Parliamoci chiaro, l’ordine del giorno è soltanto un insieme di buoni propositi e, per quanto vincolante per l’esecutivo, non lo obbliga di certo ad “obbedire”. Si può dire di più: la storia degli ultimi anni ci insegna che è più il parlamento ad allinearsi al governo che viceversa.

In ogni caso, l’o.d.g. approvato a Palazzo Madama prevede l’impegno ad attuare la riforma pensioni nel 2016 risolvendo i principali nodi lasciati irrisolti: pensione anticipata da attuare con parziale taglio degli assegni previdenziali, interventi pro-esodati, ricongiunzioni gratuite dei contributi versati in più gestioni, possibilità di riscattare il periodo di studio con il metodo contributivo ed interventi sul TFR e la previdenza complementare.
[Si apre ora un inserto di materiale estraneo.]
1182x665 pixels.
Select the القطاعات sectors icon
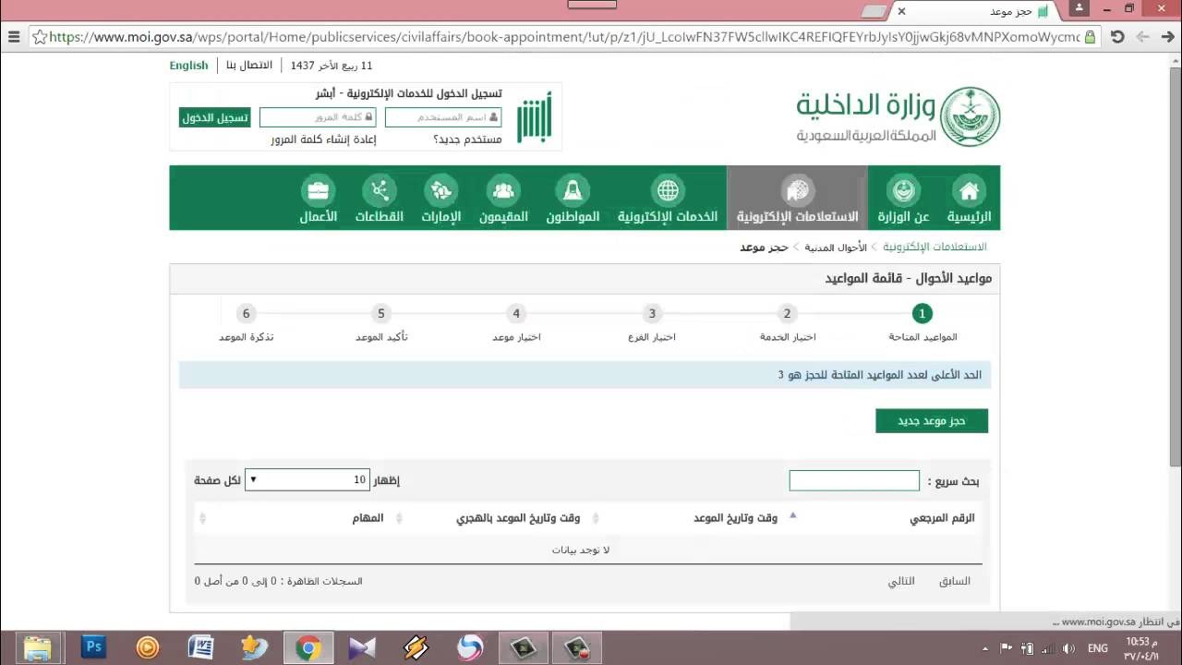tap(380, 191)
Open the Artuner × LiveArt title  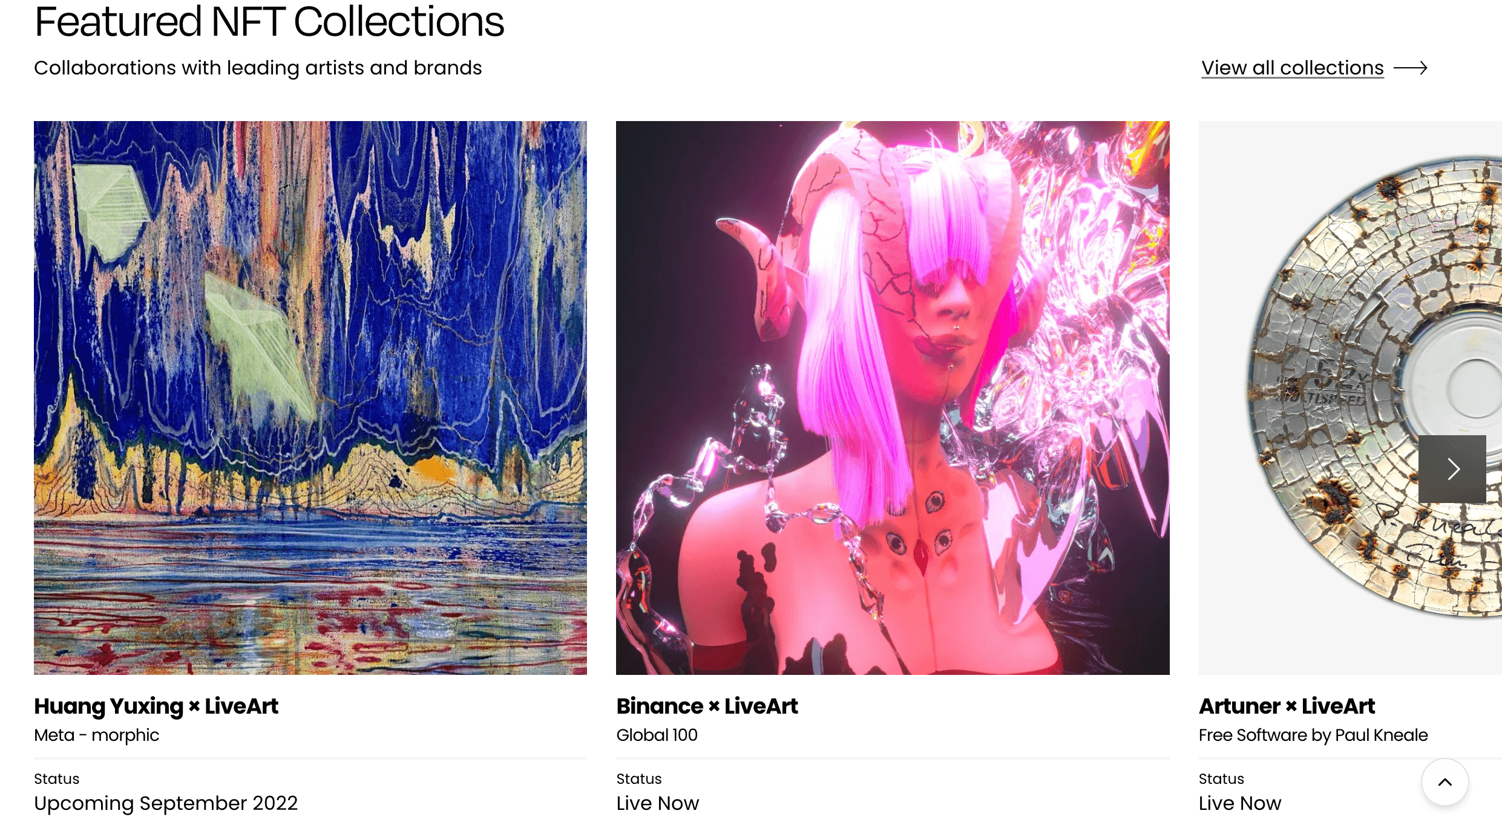pos(1287,706)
Gran parte delle soluzioni prospettate dal Senato ricordano la bozza di riforma pensioni presentata da Tito Boeri, presidente Inps, in estate e che più volte è stata richiamata dallo stesso come base per discutere di previdenza. Sullo sfondo restano le proposte di Cesare Damiano più apprezzate in tema di pensione anticipata: quota 41, pensioni flessibili, quota 100 recentemente sposata dalla Lega Nord.

Insomma, il materiale su cui dibattere – e abbiamo scritto infinitamente in questi anni – c’è: occorre misurare soltanto la volontà politica di Palazzo Chigi di mettere mano al cantiere della previdenza. Una volontà che, ad oggi, pare rasentare lo zero nonostante le dichiarazioni di facciata.